Hundreds of passengers were left stranded in Tobago yesterday, having been bumped off the early sailing of the APT James fast ferry after the Port Authority officials tried to accommodate steelband players who had participated in Sunday’s night’s National Panorama Medium Band competition.
Guardian Media understands that the problem originated due to the overselling of tickets for the APT James’ sailing and several others turning up without confirmed tickets.
The vessel can accommodate a maximum 900 passengers, but the sailing was overbooked for the trip to Port-of-Spain, which was scheduled to leave Scarbrough 6.30 am.
The spill over passengers, numbering over 200, were placed on standby for the 4 pm sailing of the Buccoo Reef. This meant some confirmed passengers booked on the Buccoo Reef sailing were also displaced for that sailing.
However, the problem was exacerbated, as while the Buccoo Reef also had a 900-passenger capacity, only 500 passengers were accommodated after the captain took a decision based on a health and safety issue.
Guardian Media understands the captain, noting that the vessel only had 500 life jackets, determined it would be unsafe to leave Scarborough with a load of 900 passengers.
Some affected ferry passengers then made their way to the ANR Robinson International Airport at Crown Point, hoping to get plane tickets to return to Trinidad, causing some chaos at the airport.
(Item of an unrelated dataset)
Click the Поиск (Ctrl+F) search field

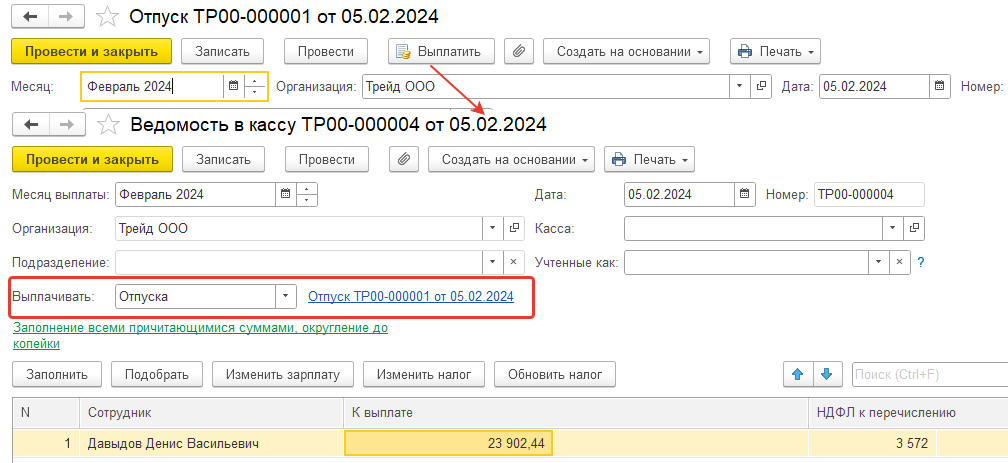(x=930, y=374)
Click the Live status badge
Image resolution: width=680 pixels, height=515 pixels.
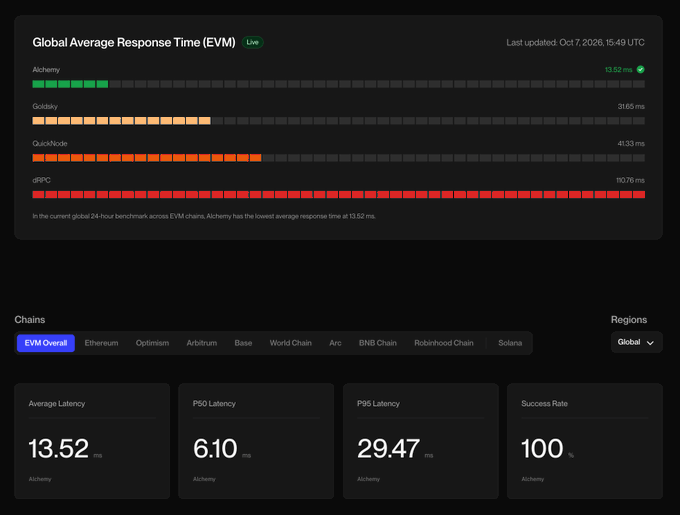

However, Guardian Media was told Caribbean Airlines officials could not accommodate them, as by that time the stand-by list had already been closed.
A senior Port Authority official, speaking to Guardian Media under a condition of anonymity yesterday, confirmed that the fast ferries have been operating below capacity over the last few weeks because of a shortage of life jackets available.
According to the source, the APT James, which can hold up to 900 passengers, was overbooked by 300 passengers yesterday morning and a decision was taken to allow the vessel to leave at its full capacity.
That still meant several hundred passengers had to be left behind and seek accommodation on the Buccoo Reef, which sailed out of Scarborough around 4 pm yesterday. However, the vessel only took around 500 passengers because of the life jacket shortage.
Guardian Media was told many of the passengers who missed the earlier sailing were accommodated on the other vessel, but some still were not able to get on. Contacted yesterday, T&T Inter- Island Transportation Company CEO Vilma Lewis-Cockburn said the backlog may have been people who weren’t necessarily confirmed passengers. However, she couldn’t say how many people were turned away.
“Every peak period in Tobago, you will have persons who will come down and try to get on but we have a limited amount of space so we can’t take everybody who tries to get home,” Lewis-Cockburn said.
She noted too that the vessels can only take the number of people who are covered by insurance.
Also contacted yesterday, Dionne Ligoure, head of Corporate Communications at Caribbean Airlines said, she was unaware of any adverse situation involving passengers.
“I am unaware of any situation of CAL customers being inconvenienced at the ANR Robinson International Airport. There were smooth operations for Sunday and Monday,” Ligoure said, noting everyone who was booked was accommodated.